Copy the first line of the entries below and every line after it through the line containing "Given: Expand the discriminatorType dropdown". Do not include pictures.

### THE INPUT ###

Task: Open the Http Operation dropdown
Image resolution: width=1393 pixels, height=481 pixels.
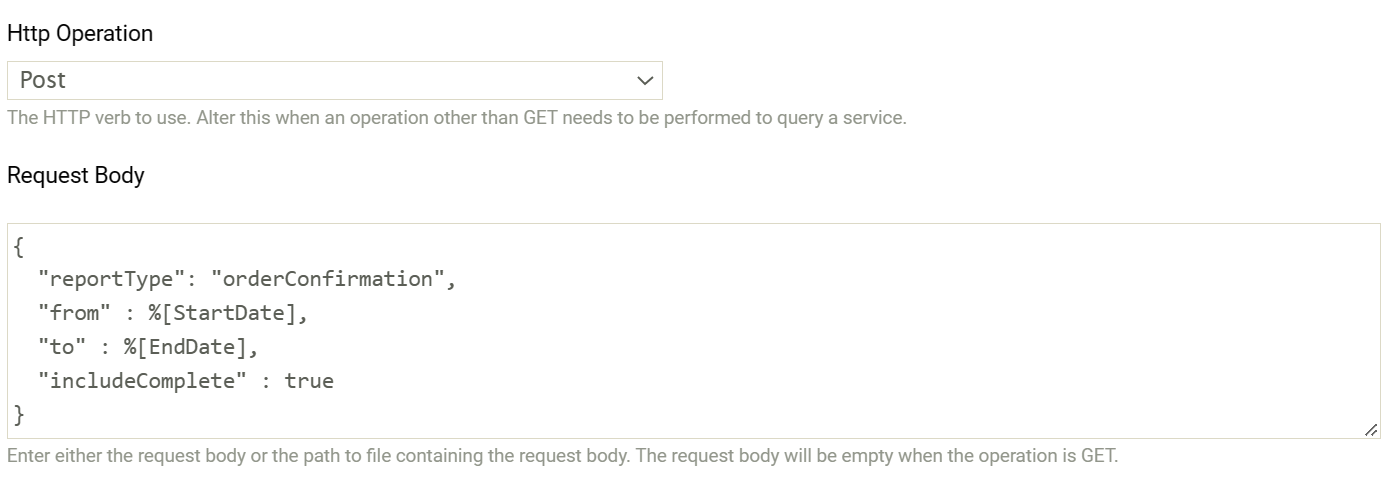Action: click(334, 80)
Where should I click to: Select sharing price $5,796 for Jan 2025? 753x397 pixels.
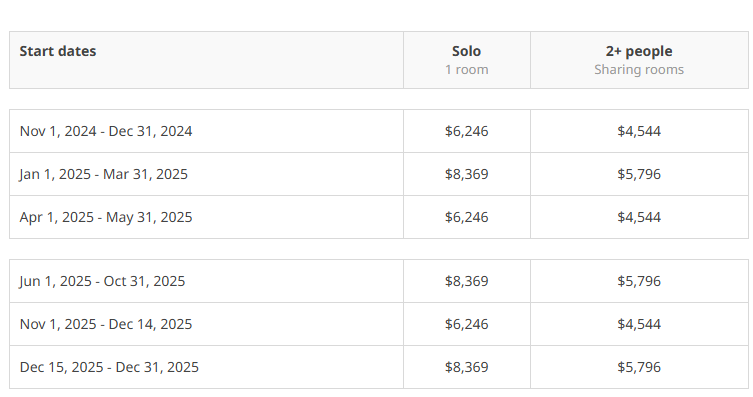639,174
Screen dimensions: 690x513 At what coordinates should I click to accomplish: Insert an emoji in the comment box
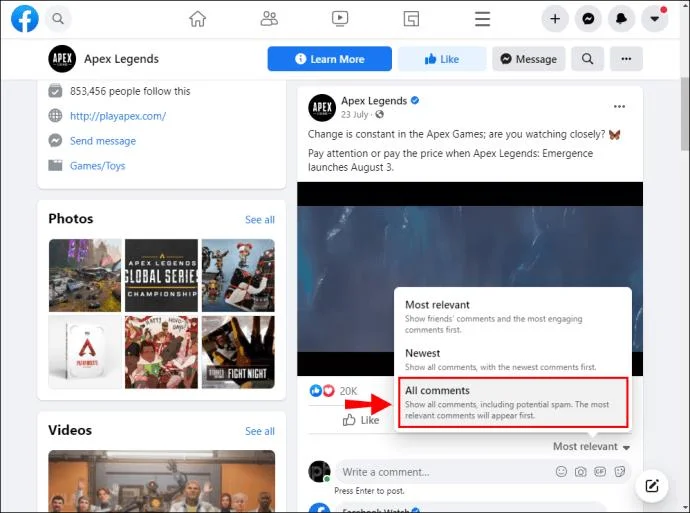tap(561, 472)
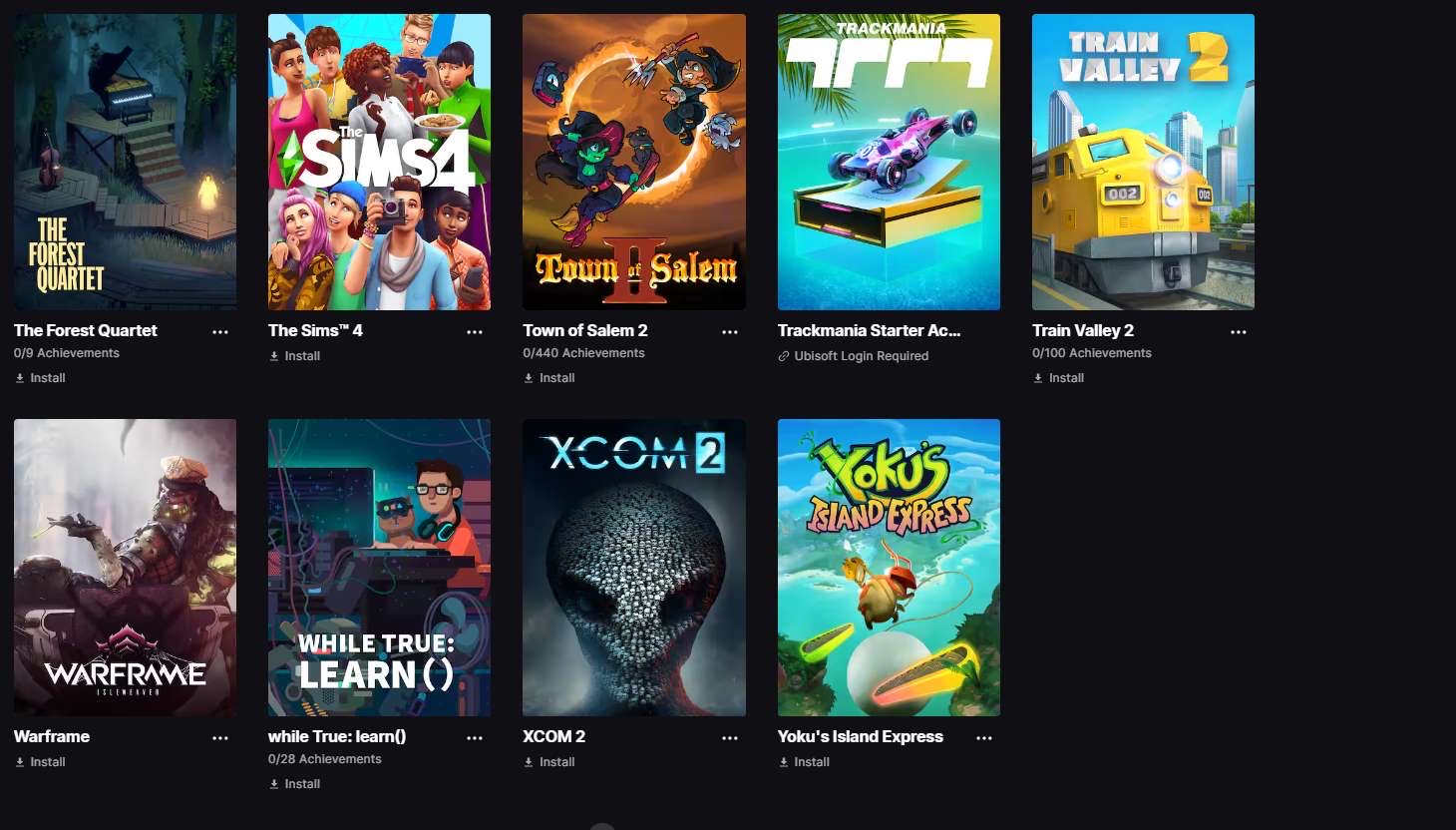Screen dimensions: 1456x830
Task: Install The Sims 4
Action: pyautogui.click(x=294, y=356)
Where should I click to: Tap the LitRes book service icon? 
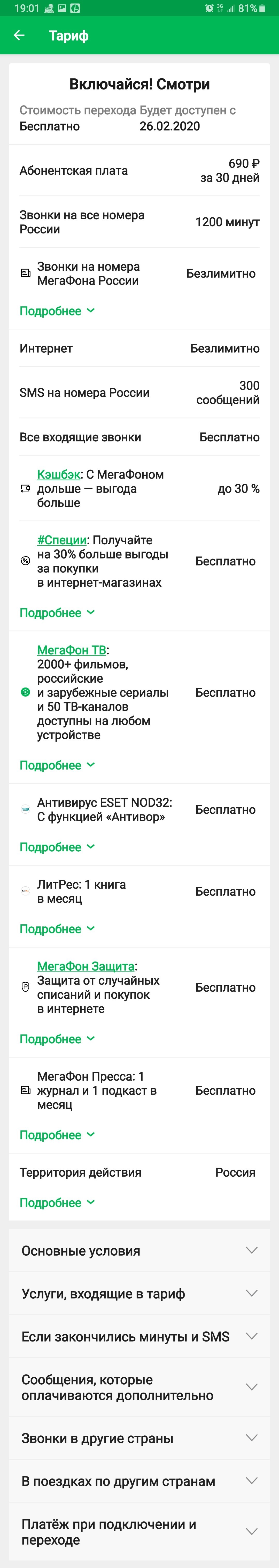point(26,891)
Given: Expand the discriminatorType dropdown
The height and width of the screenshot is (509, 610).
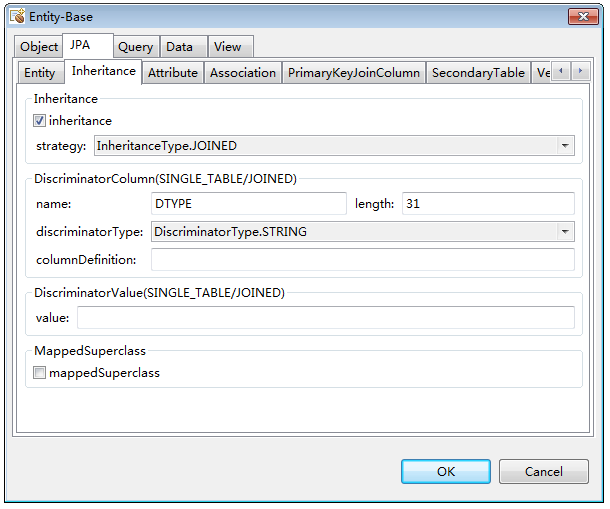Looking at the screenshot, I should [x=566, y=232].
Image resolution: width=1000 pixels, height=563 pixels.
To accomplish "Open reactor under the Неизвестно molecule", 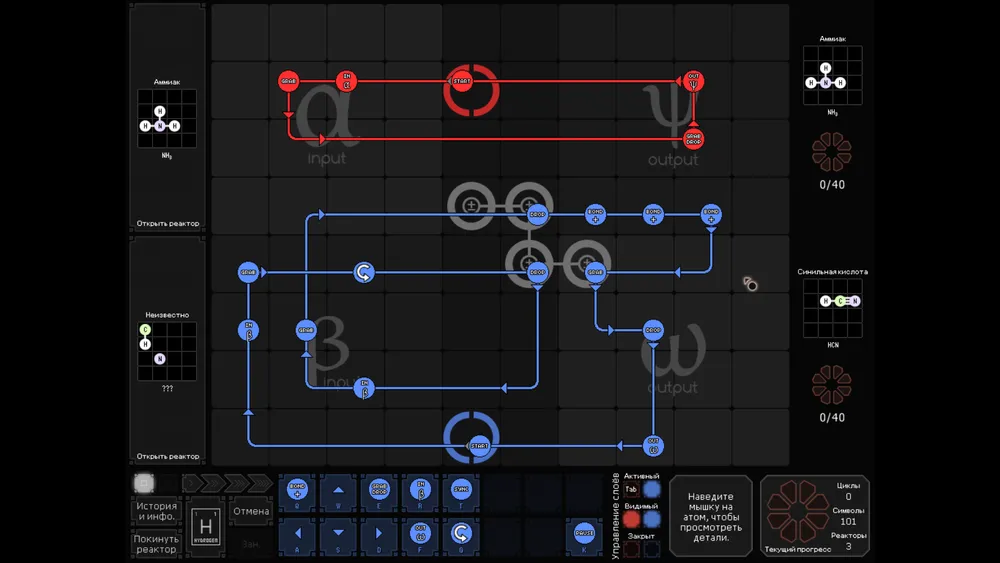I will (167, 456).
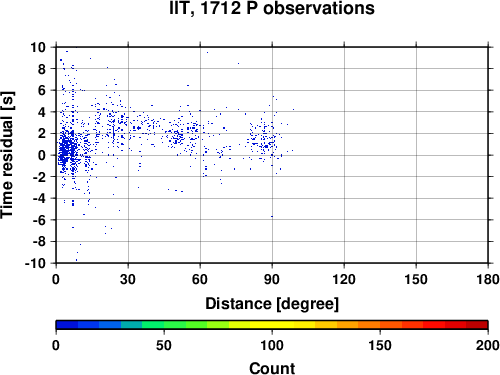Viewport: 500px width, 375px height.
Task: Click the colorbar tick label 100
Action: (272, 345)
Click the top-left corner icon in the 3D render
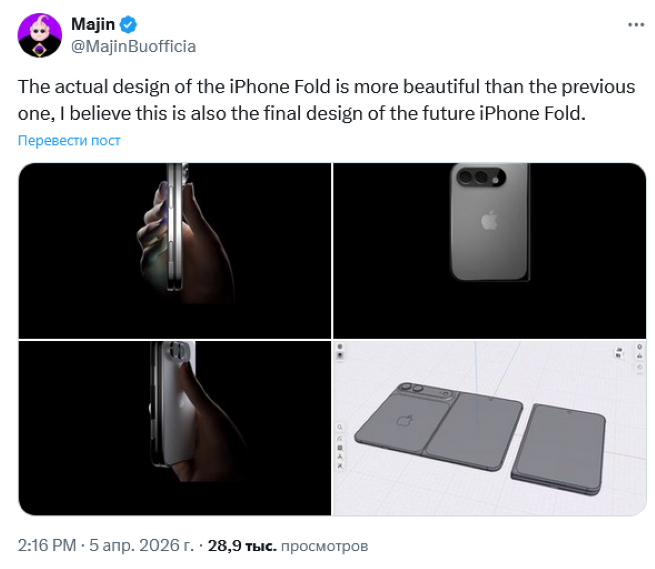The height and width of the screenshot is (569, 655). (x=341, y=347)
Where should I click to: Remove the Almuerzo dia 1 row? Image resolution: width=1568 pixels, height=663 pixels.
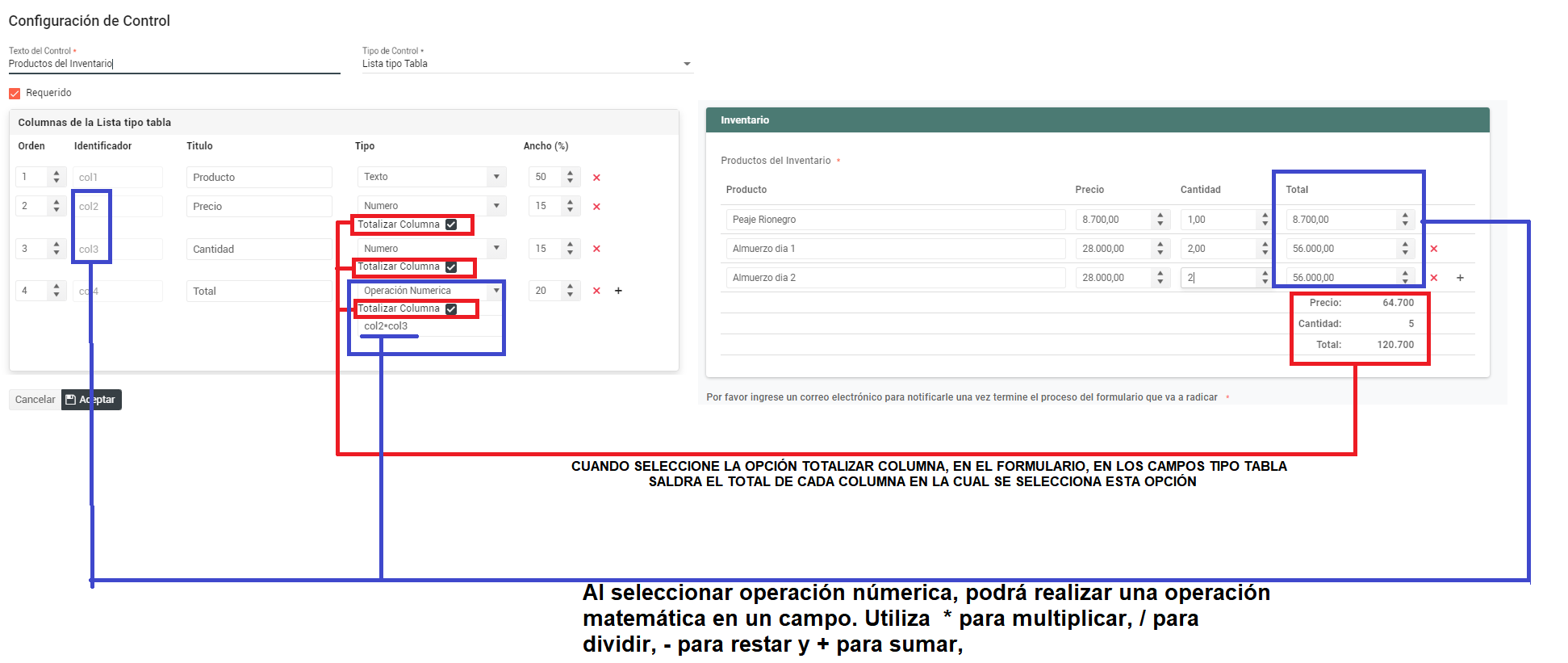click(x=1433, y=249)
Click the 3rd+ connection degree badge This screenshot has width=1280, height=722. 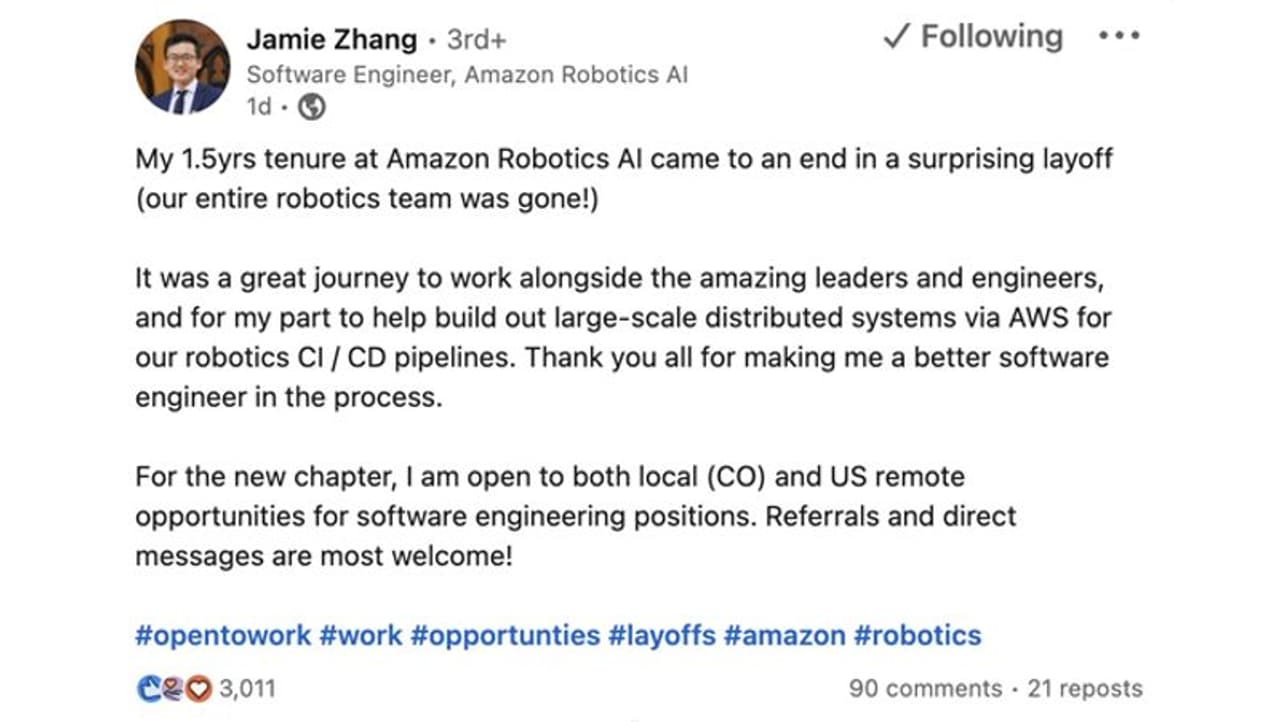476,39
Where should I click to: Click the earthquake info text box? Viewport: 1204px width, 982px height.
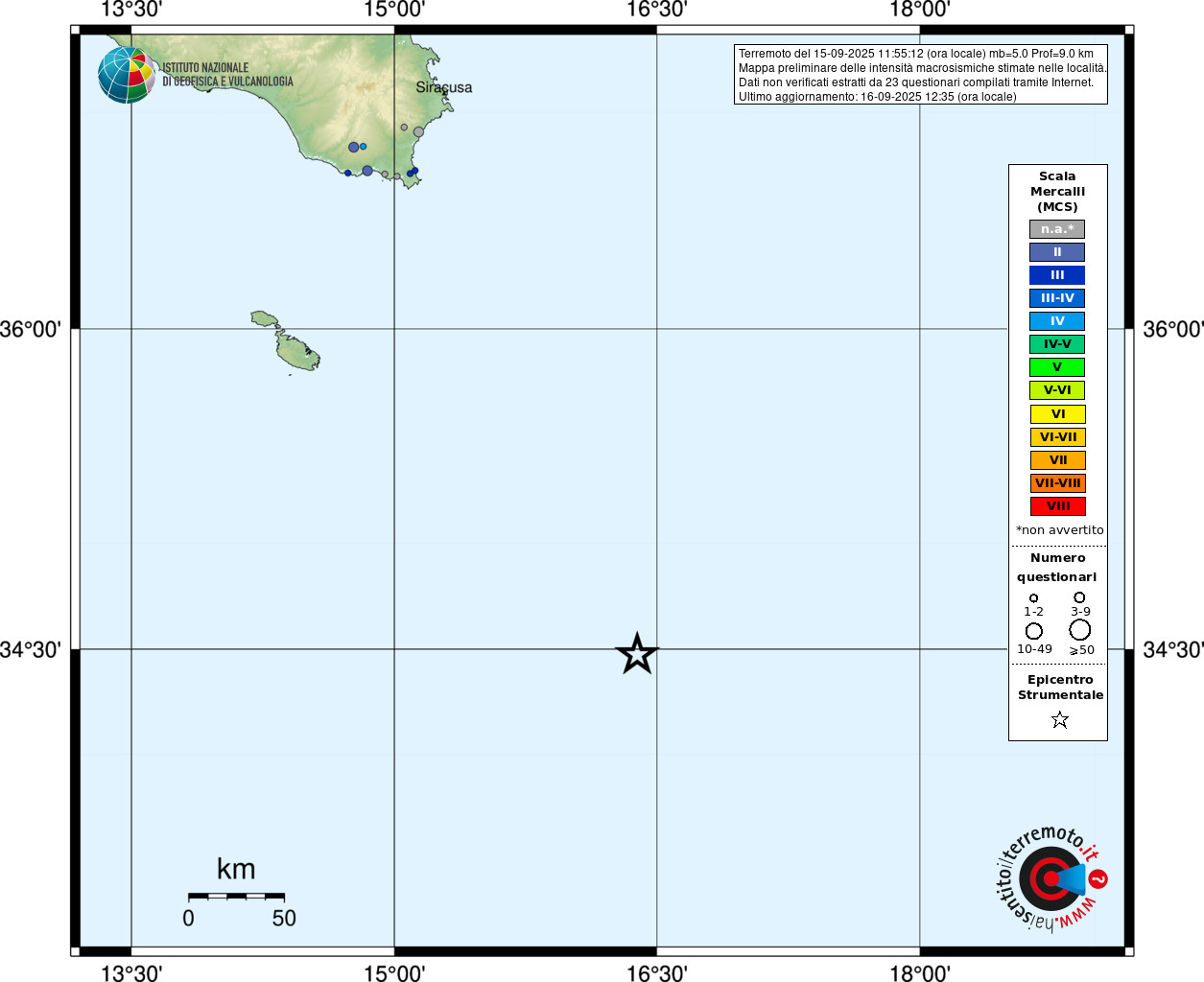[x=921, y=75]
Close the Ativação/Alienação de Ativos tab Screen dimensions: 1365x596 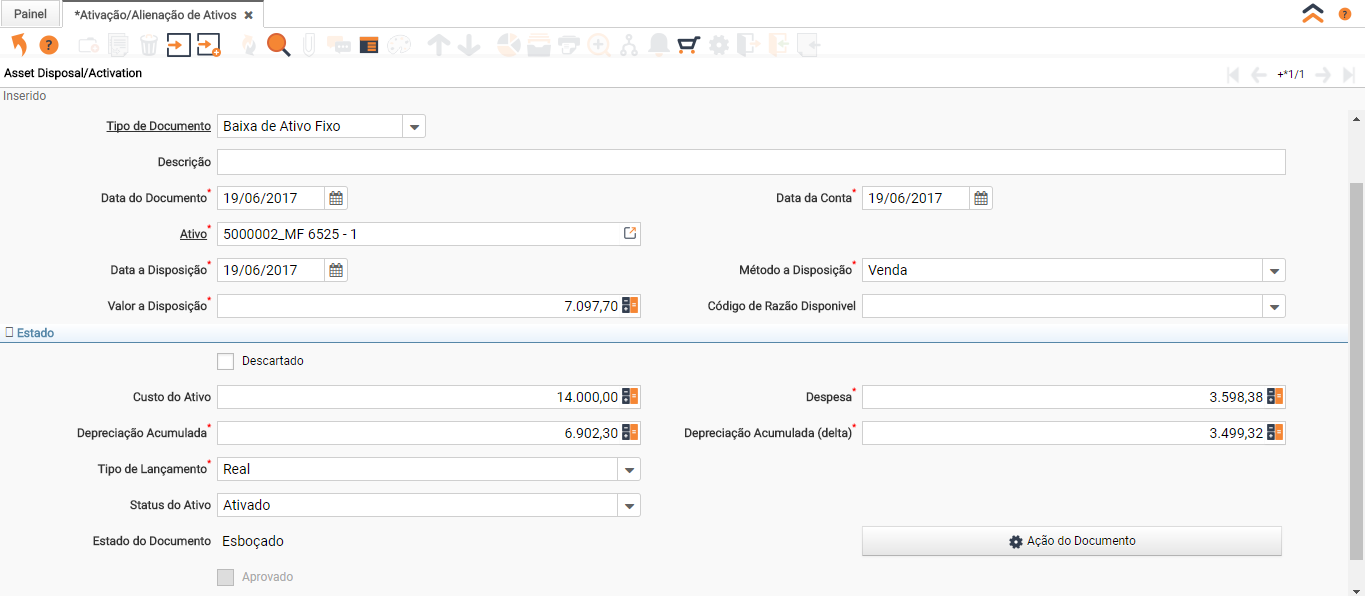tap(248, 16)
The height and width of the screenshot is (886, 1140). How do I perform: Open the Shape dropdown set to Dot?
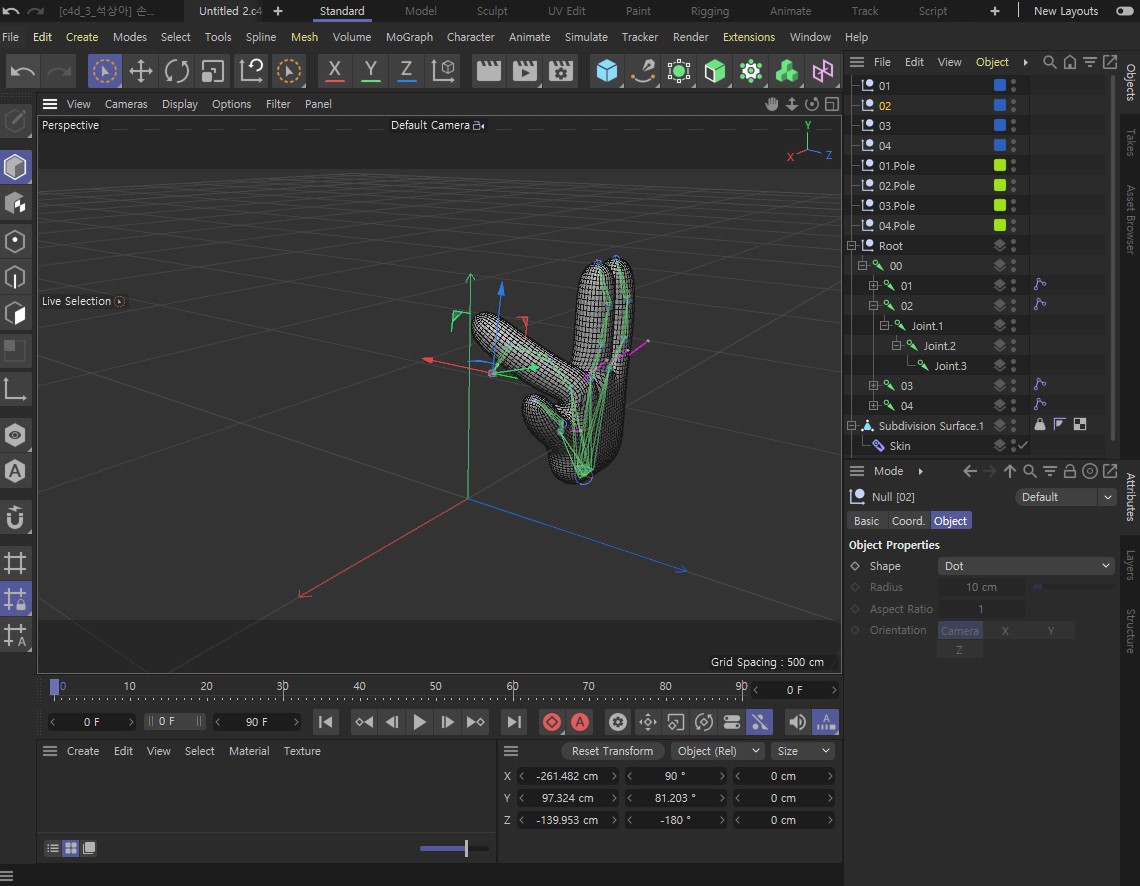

###

• EXERCISE ANSWER:
Task: Open the Http Operation dropdown
Image resolution: width=1393 pixels, height=481 pixels.
Action: click(334, 80)
Where should I click to: Select sharing price $5,796 for Jan 2025? 753x397 pixels.
639,174
Screen dimensions: 690x513 At what coordinates should I click to accomplish: Insert an emoji in the comment box
tap(561, 472)
Screen dimensions: 1456x830
Task: Install The Sims 4
Action: pyautogui.click(x=294, y=356)
Where should I click to: Tap the LitRes book service icon? 
point(26,891)
Given: Expand the discriminatorType dropdown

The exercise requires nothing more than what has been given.